--- START OF Supplied information ---

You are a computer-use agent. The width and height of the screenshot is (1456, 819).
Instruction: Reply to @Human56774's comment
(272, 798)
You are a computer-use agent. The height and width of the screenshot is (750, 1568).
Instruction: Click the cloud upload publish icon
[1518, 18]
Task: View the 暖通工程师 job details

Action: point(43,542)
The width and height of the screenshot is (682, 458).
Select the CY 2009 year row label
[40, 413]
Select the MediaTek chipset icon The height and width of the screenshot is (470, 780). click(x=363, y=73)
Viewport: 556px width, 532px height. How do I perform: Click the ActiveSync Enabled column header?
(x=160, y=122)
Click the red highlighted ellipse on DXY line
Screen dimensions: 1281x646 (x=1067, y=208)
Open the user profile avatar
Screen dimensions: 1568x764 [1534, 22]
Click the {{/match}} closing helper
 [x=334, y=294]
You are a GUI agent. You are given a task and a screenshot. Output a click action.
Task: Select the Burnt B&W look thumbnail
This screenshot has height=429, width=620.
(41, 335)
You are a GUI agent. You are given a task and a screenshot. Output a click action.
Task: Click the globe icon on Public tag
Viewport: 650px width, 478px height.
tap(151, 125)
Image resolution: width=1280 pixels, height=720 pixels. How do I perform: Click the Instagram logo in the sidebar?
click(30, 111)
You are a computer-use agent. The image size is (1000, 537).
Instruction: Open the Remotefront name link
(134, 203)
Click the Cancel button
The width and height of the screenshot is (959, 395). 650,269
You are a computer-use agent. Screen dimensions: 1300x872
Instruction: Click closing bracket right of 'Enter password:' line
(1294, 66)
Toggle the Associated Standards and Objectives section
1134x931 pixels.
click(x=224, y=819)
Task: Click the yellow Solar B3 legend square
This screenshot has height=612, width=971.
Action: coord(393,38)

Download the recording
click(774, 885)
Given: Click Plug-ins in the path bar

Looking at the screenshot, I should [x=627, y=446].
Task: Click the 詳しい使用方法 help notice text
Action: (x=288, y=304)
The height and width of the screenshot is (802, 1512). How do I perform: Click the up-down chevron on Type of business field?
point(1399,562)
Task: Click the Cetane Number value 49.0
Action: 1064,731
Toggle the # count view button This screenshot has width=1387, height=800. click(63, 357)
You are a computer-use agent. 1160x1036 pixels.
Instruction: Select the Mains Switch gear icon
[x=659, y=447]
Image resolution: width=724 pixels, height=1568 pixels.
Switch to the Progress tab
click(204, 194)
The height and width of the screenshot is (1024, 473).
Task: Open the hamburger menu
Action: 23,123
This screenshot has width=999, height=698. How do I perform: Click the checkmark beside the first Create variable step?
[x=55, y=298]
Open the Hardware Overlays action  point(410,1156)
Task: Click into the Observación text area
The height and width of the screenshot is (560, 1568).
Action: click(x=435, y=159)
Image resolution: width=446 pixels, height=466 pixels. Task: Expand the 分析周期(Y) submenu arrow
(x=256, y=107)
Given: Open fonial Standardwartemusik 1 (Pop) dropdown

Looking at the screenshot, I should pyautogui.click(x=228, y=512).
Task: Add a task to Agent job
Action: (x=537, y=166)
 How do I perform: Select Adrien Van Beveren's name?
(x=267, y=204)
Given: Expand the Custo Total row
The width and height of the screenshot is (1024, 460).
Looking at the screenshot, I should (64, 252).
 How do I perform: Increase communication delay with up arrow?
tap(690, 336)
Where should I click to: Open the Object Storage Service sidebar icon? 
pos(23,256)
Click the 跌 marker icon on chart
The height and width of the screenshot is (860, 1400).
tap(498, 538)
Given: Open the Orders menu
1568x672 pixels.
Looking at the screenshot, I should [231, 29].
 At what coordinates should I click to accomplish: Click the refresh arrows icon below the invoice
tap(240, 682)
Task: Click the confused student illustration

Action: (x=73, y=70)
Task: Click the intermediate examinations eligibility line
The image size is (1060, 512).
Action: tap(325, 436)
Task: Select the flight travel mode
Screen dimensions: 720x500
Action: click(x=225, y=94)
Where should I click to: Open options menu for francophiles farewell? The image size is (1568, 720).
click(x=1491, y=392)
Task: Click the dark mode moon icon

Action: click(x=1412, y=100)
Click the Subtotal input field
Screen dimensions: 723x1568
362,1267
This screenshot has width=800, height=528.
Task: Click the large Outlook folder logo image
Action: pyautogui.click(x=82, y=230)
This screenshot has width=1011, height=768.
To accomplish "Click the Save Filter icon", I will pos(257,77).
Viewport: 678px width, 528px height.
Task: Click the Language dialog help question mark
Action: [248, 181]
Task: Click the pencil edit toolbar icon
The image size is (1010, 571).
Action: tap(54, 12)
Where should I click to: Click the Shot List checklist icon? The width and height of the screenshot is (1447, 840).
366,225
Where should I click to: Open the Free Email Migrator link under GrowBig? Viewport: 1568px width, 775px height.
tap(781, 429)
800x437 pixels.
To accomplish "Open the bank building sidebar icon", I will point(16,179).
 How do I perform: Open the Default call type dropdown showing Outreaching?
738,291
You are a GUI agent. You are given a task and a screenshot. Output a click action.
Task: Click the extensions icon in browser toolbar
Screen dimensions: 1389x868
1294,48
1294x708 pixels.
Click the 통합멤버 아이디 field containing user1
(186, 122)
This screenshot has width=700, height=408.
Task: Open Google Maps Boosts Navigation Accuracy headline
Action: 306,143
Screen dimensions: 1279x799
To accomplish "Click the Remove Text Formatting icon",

--- END OF Supplied information ---

Return the lines of the data above, from the line that contains "Given: Click Plug-ins in the path bar" up to and including the line that contains "Action: 23,123", reproducing them without any change.

• **Result**:
Given: Click Plug-ins in the path bar

Looking at the screenshot, I should [x=627, y=446].
Task: Click the 詳しい使用方法 help notice text
Action: (x=288, y=304)
The height and width of the screenshot is (802, 1512). How do I perform: Click the up-down chevron on Type of business field?
point(1399,562)
Task: Click the Cetane Number value 49.0
Action: 1064,731
Toggle the # count view button This screenshot has width=1387, height=800. click(63, 357)
You are a computer-use agent. 1160x1036 pixels.
Instruction: Select the Mains Switch gear icon
[x=659, y=447]
Image resolution: width=724 pixels, height=1568 pixels.
Switch to the Progress tab
click(204, 194)
The height and width of the screenshot is (1024, 473).
Task: Open the hamburger menu
Action: 23,123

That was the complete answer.